Melansir Bloomberg pada Sabtu (24/1/2026), harga perak di pasar spot melonjak hingga 6,9% menjadi US$102,87 per ons. Sepanjang tahun ini, perak telah menguat lebih dari 40%, setelah harganya melesat lebih dari dua kali lipat sepanjang 2025.
Sementara itu, emas juga mencetak rekor baru dan kian mendekati level US$5.000 per ons.
Permintaan investor terhadap logam mulia meningkat tajam pada tahun pertama masa jabatan kedua Presiden Amerika Serikat Donald Trump, seiring meningkatnya ketidakpastian terkait perdagangan global, geopolitik, dan kebijakan moneter.
Kekhawatiran perak yang berpotensi dikenai tarif impor AS memicu perlombaan pengiriman logam ke New York, yang berpuncak pada short squeeze bersejarah di London pada Oktober lalu.
Kenaikan harga perak pekan ini turut dipicu memburuknya hubungan Washington dengan sekutu-sekutu Eropa, serta kegagalan terbaru upaya mencapai kesepakatan untuk mengakhiri perang di Ukraina. Tantangan terhadap independensi bank sentral AS, Federal Reserve (The Fed), juga mendorong minat terhadap aset aman.
“Dukungan terhadap perak diperkuat oleh melemahnya dolar AS, turunnya imbal hasil riil, serta meningkatnya selera investor terhadap aset riil di tengah ketidakpastian kebijakan yang tinggi,” ujar Ewa Manthey, analis komoditas ING Groep NV.
Menurutnya, volatilitas perak yang lebih tinggi dibanding emas—akibat ukuran pasar yang lebih kecil serta perannya ganda sebagai logam industri dan investasi—memperbesar pergerakan harga belakangan ini.
Di sisi lain, pasar perak global telah mengalami defisit pasokan selama lima tahun berturut-turut. Kenaikan harga memicu gelombang pembelian ritel. Di China, investor memborong perak sebagai alternatif emas yang lebih terjangkau, sementara di AS, lonjakan permintaan bahkan membuat dealer kewalahan.
Sejumlah bank sebelumnya telah memproyeksikan harga perak menembus level tiga digit. Dalam catatan Januari, Citigroup Inc. menaikkan proyeksi jangka pendek perak ke US$100 per ons, bersamaan dengan perkiraan emas bisa melesat ke US$5.000 per ons.
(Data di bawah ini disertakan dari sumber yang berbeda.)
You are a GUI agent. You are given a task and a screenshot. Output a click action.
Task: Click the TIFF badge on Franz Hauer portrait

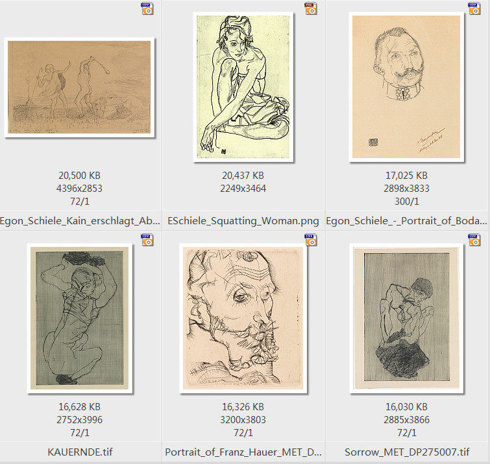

Logam mulia juga mendapat dukungan setelah Trump menyatakan telah merampungkan proses wawancara calon ketua The Fed berikutnya, yang kembali memunculkan kekhawatiran atas independensi bank sentral.
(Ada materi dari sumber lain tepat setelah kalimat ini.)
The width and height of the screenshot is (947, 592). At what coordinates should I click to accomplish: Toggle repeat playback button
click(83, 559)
Serangan Trump terhadap The Fed, ditambah intervensi militer AS di Venezuela serta ancaman untuk mencaplok Greenland, memperkuat apa yang disebut sebagai debasement trade, yakni strategi investor menghindari obligasi dan mata uang negara berdaulat dan beralih ke aset alternatif seperti emas.
Harga emas telah naik sekitar 15% sepanjang tahun ini, melanjutkan kinerja tahunan terbaiknya dalam hampir empat dekade pada tahun lalu.
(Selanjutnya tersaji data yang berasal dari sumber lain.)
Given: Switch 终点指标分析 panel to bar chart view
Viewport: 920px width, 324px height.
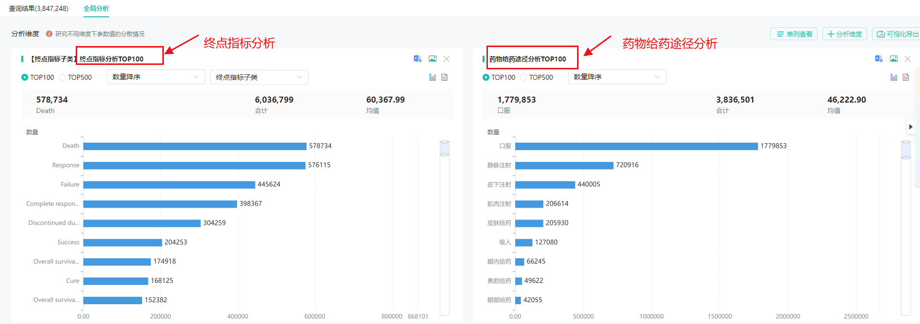Looking at the screenshot, I should click(x=433, y=77).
Kenaikan perak terjadi meski AS pada Januari memutuskan menunda penerapan tarif impor terhadap mineral kritis. Trump menyatakan akan menegosiasikan perjanjian bilateral guna menjamin pasokan, termasuk membuka opsi penetapan harga dasar, tanpa sepenuhnya menutup kemungkinan pengenaan tarif.
Selain sebagai aset finansial, perak juga memiliki peran penting di sektor industri karena merupakan konduktor listrik yang efisien, dengan industri panel surya menjadi salah satu konsumen utama.
Namun, harga yang kian mahal mendorong sejumlah perusahaan melakukan penyesuaian. Substitusi material serta perlambatan yang diperkirakan terjadi pada pemasangan panel surya global diproyeksikan memangkas konsumsi perak sektor tersebut sekitar 17% tahun ini, menurut data Shanghai Metals Market.